The Primacy of the Intellect and the Curse of Religious Sentimentalism

For decades, there has been an invasion of anti-Logos irrationalism into the Church. Sometimes this irrationalism takes the form of sentimentalism (see Brother Francis’ article, Sentimental Theology), at other times it is existentialism (“existence precedes essence”), or a host of other -isms, many of them collecting themselves into the one heresy to rule them all, (neo-)Modernism.

Those of us who wish to be counterrevolutionaries, to be loyal to the Church, her doctrines and her traditions, must avoid these dangerous -isms which are, perilously, in the very atmosphere we breathe.

Sentimentalism can be, for many, a serious temptation.

One of my favorite spiritual writers, the Carthusian, Dom François de Sales Pollien (1853-1936), has a wonderful indictment of sentimentalism in the spiritual life in his volume, The Interior Life Simplified and Reduced to Its Fundamental PrincipleIn the pages leading up to this passage, the author has explained how it is that sentimentalism has been destructive of the interior life (he writes in the late nineteenth century!). He then considered the interior life under the figure of “the rod, the root, and the flower” from Isaias 11:1-2; in his application of this messianic prophesy, the root becomes reason, the rod, faith, and the flower, the spiritual life itself.

He goes on:

15. The importance of the reason in piety.—This is why we here address the reason in the first place, and very little will be found herein for the feelings To-day so many books exaggerate in the matter of sentiment, that we may here be excused for giving it a very small place. Besides, wishing to go to the foundation and the root, we must go to the reason. In this way a simple syllogism, founded on a rational idea, will suffice to lead us to the ultimate conclusions of the most perfect holiness.

Reason, no doubt, will be enlightened by faith, the root will not be separated from the rod in producing its flower ; but it is no less true that this flower of piety appears as the full and perfect blossom of the reason by means of faith. We shall see this in the explanations which follow ; we shall see that, in order to be a saint in the strict sense of the term, it would suffice, by God’s grace, I do not say, to possess right reason, but to act in accordance with reason ; so that, if man has been defined as a rational animal, it must be added that he spends his life irrationally. Piety is the exquisite power of faith and reason ; neither reason nor faith find their full bloom except in piety.
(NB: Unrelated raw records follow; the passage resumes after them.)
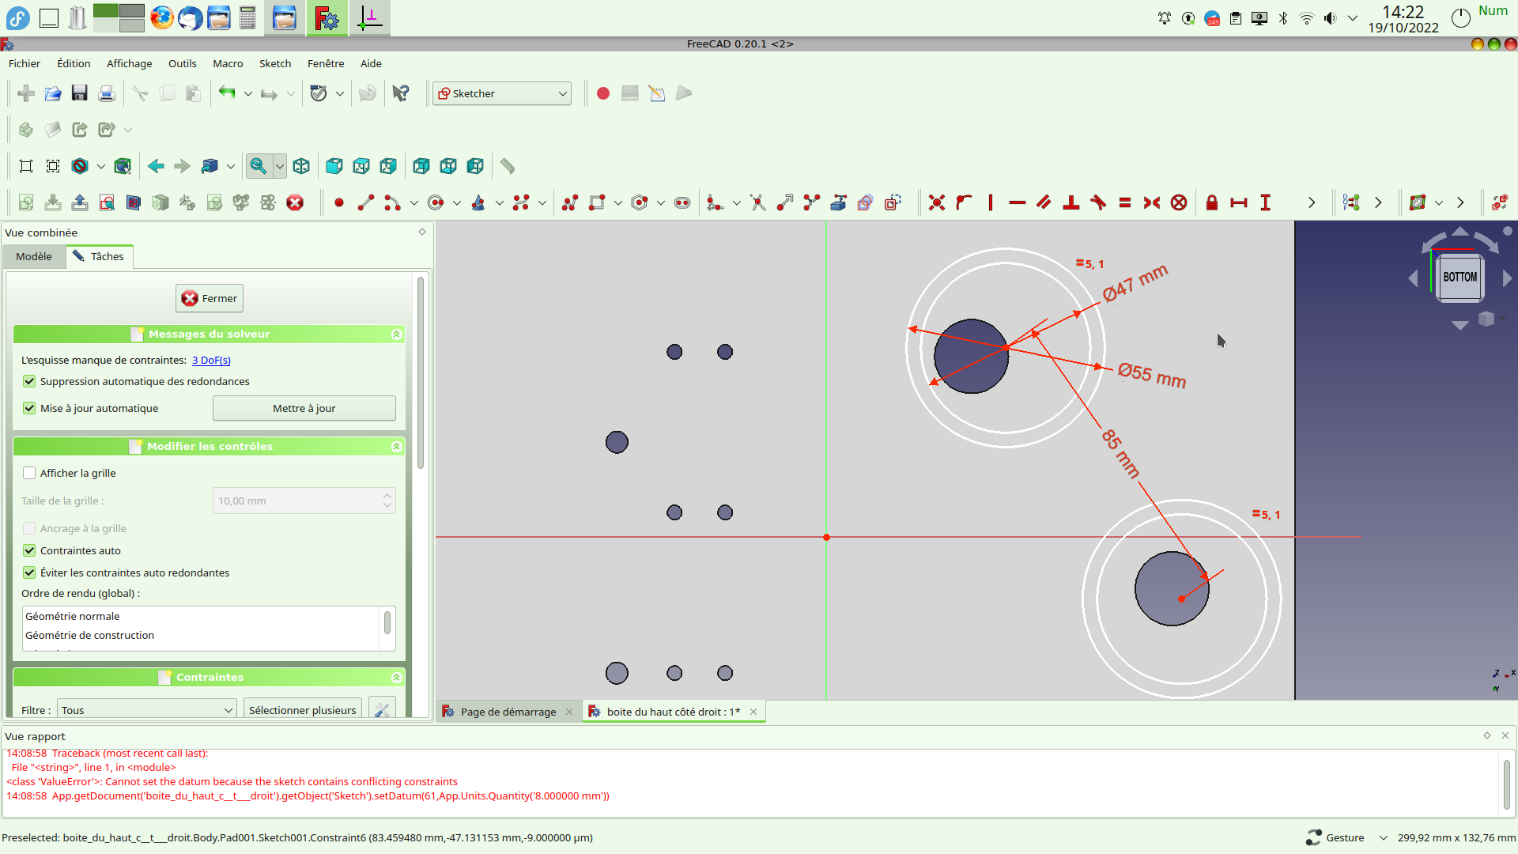Click the 3 DoF(s) link
The width and height of the screenshot is (1518, 854).
[210, 360]
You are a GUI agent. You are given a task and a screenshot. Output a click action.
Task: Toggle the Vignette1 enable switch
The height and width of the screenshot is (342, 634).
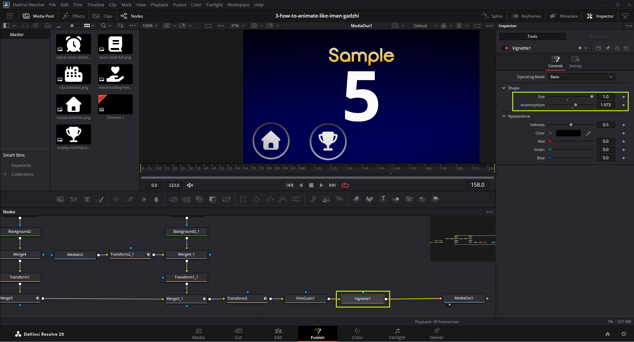(x=505, y=48)
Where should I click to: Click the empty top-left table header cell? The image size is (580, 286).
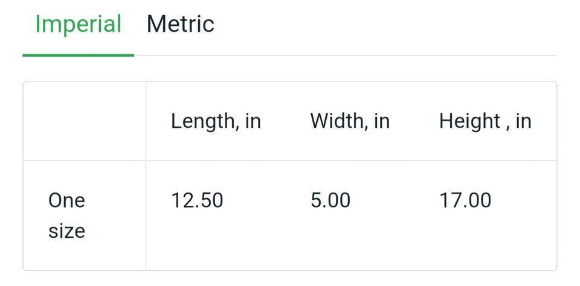point(85,121)
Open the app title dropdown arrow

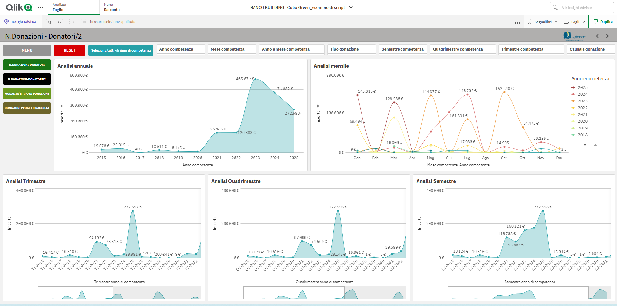(x=351, y=7)
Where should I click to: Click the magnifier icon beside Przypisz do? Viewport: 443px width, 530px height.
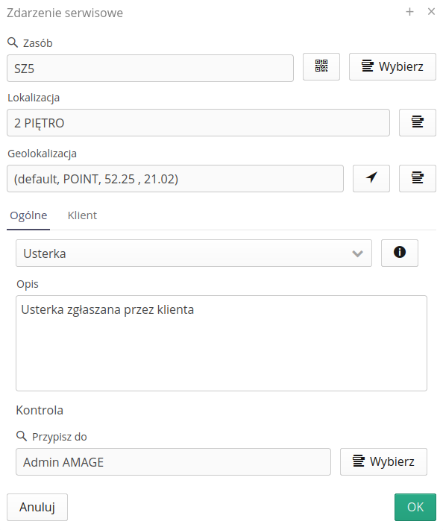click(x=22, y=436)
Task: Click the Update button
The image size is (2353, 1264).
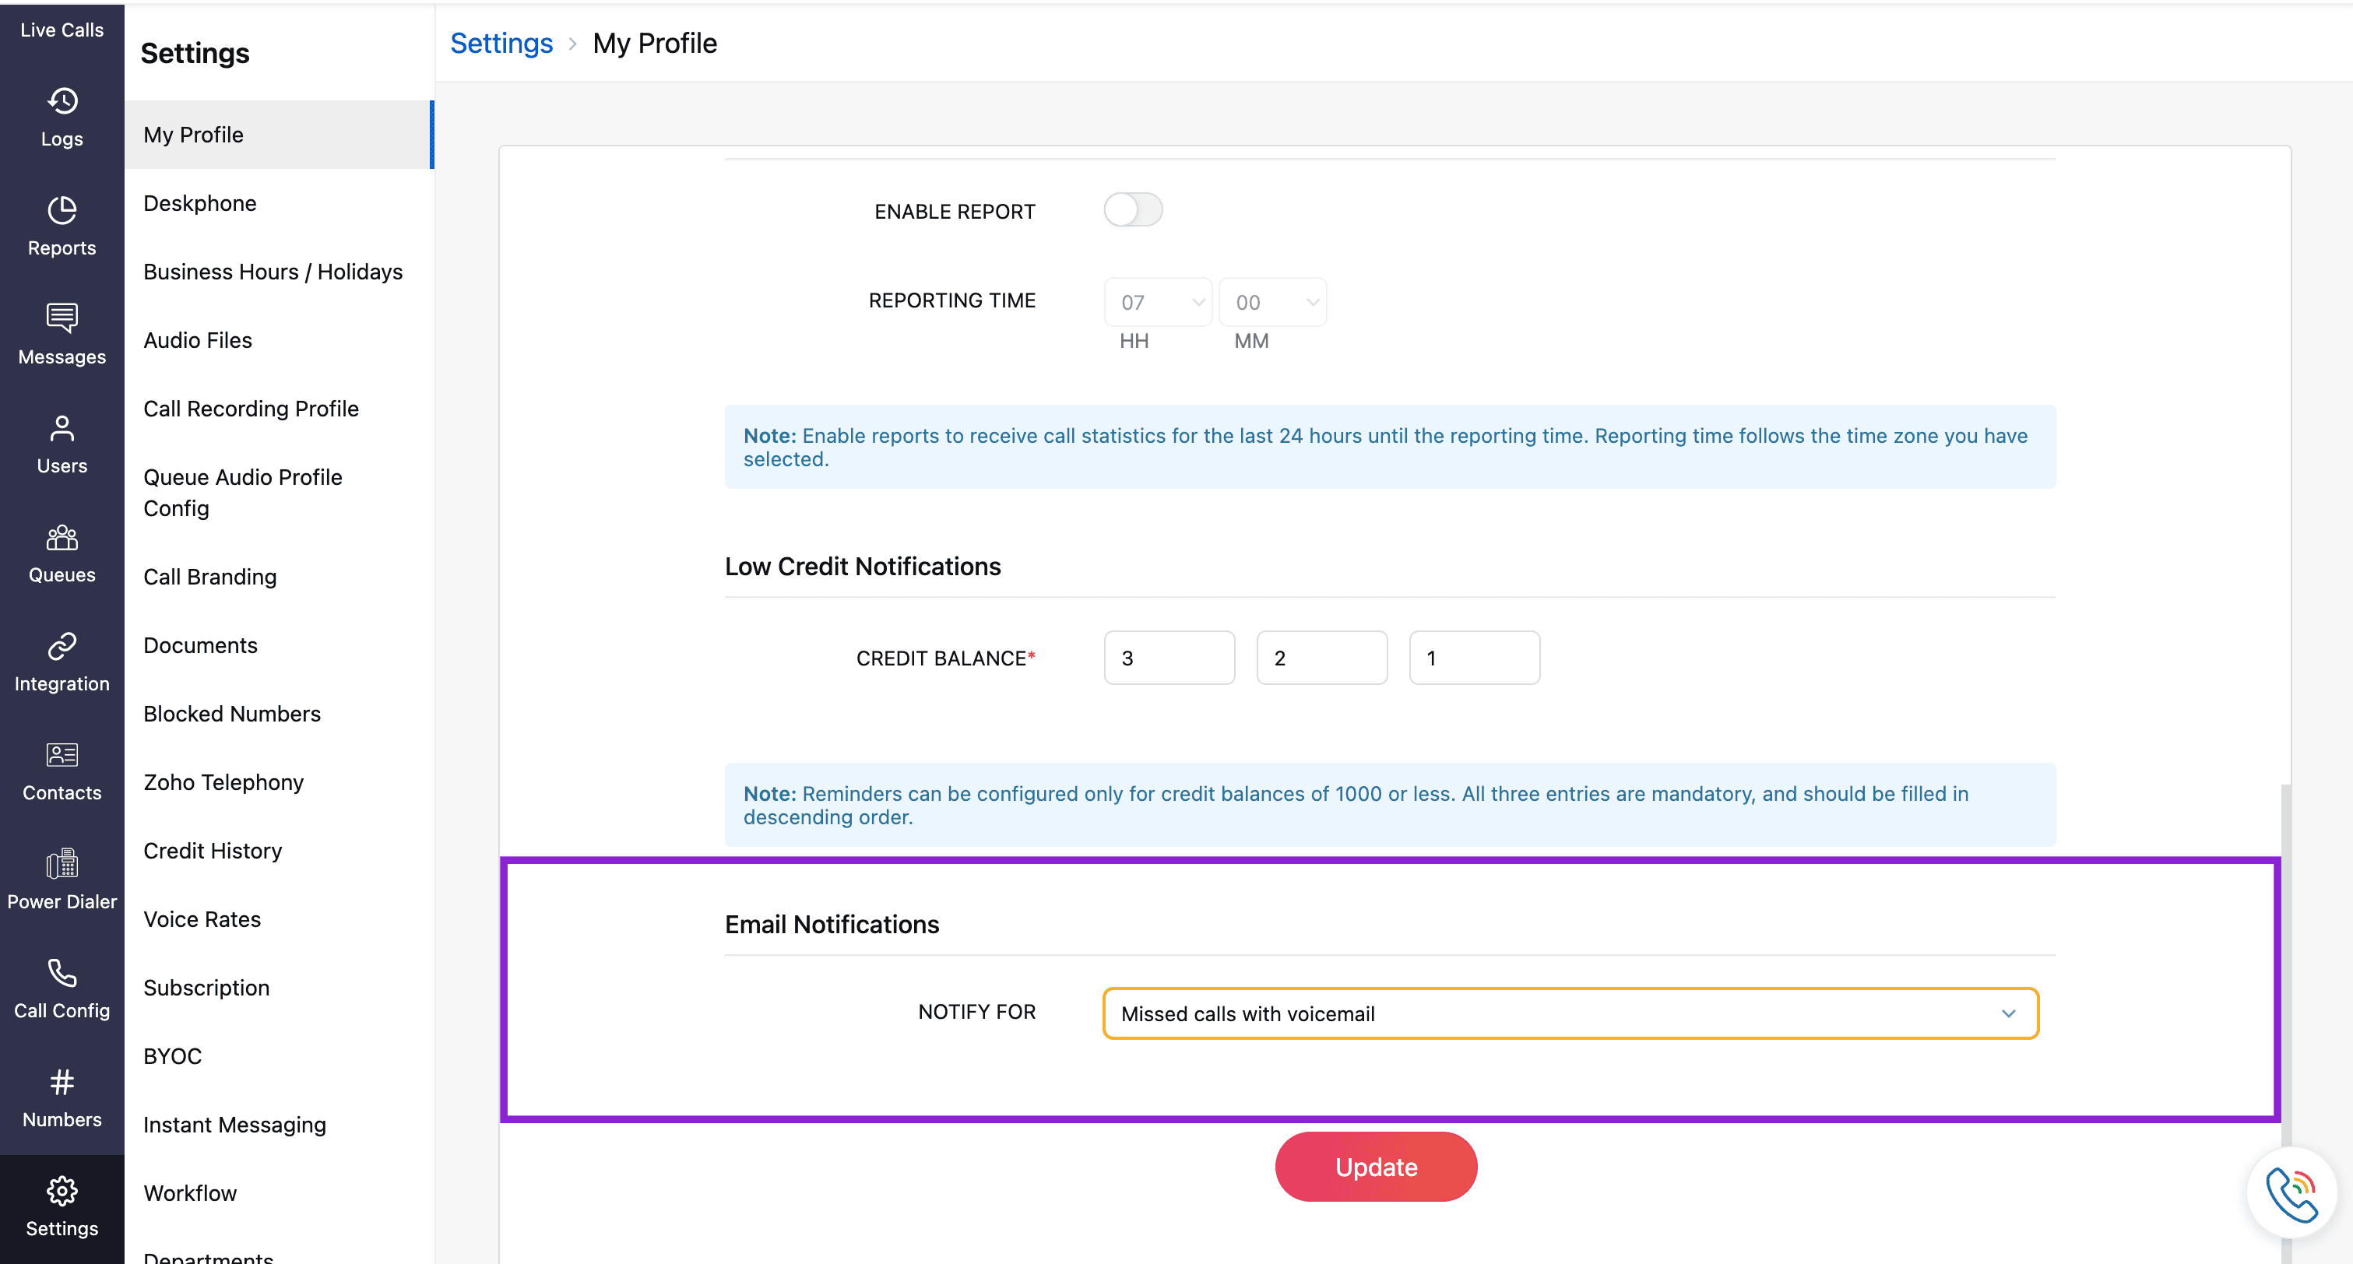Action: point(1376,1167)
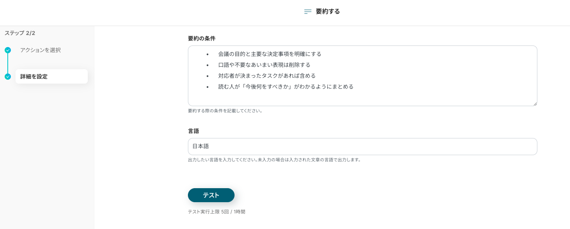Screen dimensions: 570x229
Task: Click checkmark circle beside アクションを選択
Action: click(8, 50)
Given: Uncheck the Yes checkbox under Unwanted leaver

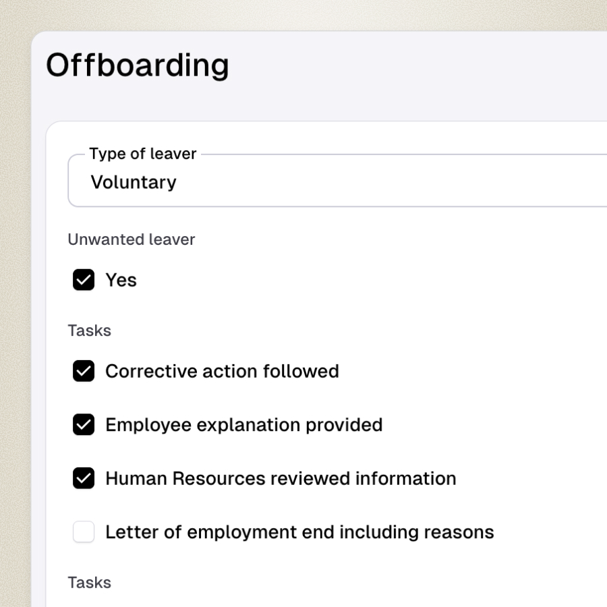Looking at the screenshot, I should click(83, 280).
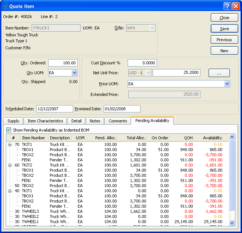Viewport: 242px width, 233px height.
Task: Click the Quote Item window title icon
Action: pos(5,6)
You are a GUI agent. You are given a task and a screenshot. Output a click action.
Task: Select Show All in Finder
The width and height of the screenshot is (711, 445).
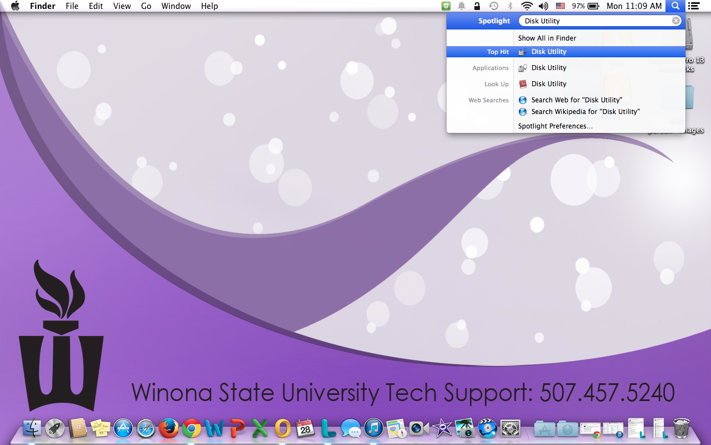547,38
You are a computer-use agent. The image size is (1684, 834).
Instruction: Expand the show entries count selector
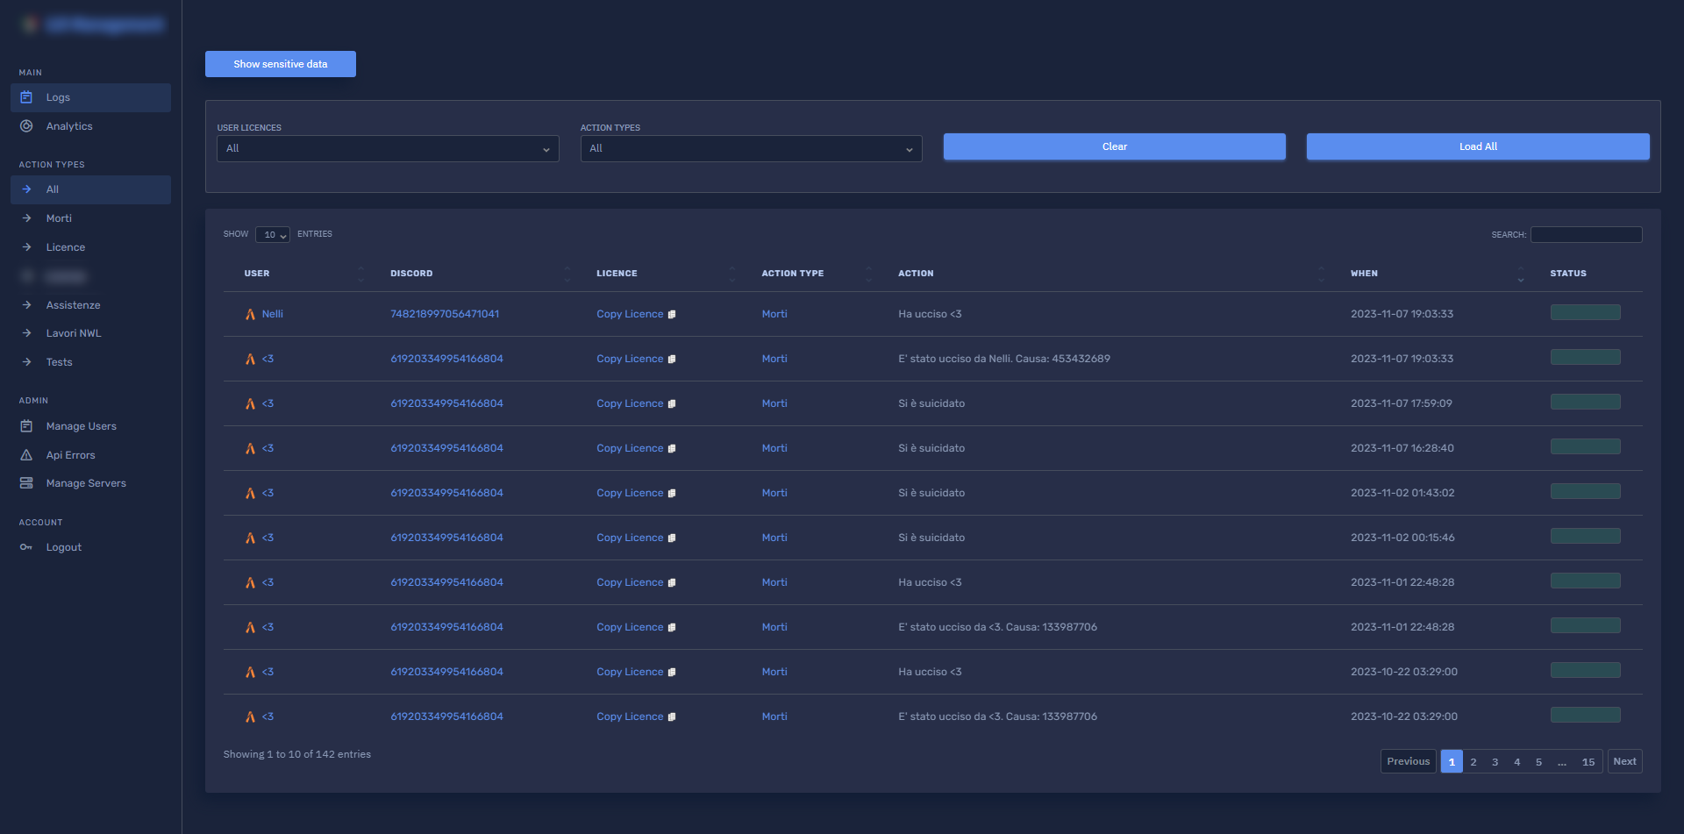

16. Reason and sentimentalism.—No one, I think, will misunderstand the bearing of the demands here set forth in favour of reason ; it is easy to be convinced that they are in no way detrimental to faith or grace, but only to sentimentalism (I was about to say, to animalism, for the two are so nearly related). Sentiment has taken an importance in the guidance of life which does not belong to it either by nature or by grace, and in this way it diminishes both nature and grace.

The intellect is the master-faculty in man, it is this that ought to direct us. It is the intellect which prepares the paths of faith, and it is in the former faculty that dwells this great virtue (Cf. S. Thomas. 2a, 2ae, q. 4, a. 2.). When the directive functions of the intellect have been supplanted, not only nature, but faith suffers from it, and the spiritual life is vitiated. This is just what is happening to-day. Sensibility, which holds the second rank in man’s faculties, takes the first place ; it even aspires to direct out piety. Thus it is that life becomes a matter of feeling, and faith an impression. Everything becomes animal and material ; everything, even the highest of all, declines and sinks ; everything tends to become external and empty ; everything totters and falls, stagnates and wastes away. Why ?—Because the tree no longer has any roots, the building has no foundation, the mountain has moved from its basis, the body no longer has a soul.

This disorder must be remedied, and we must overthrow the usurpation of sensibility, and restore to the reason its role of being the first handmaid of faith. Hence, what we so energetically call for on behalf of the reason is still more called for in the interest of faith and piety. We aim at restoring to both their basis and root, so that they may grow in strength and truth.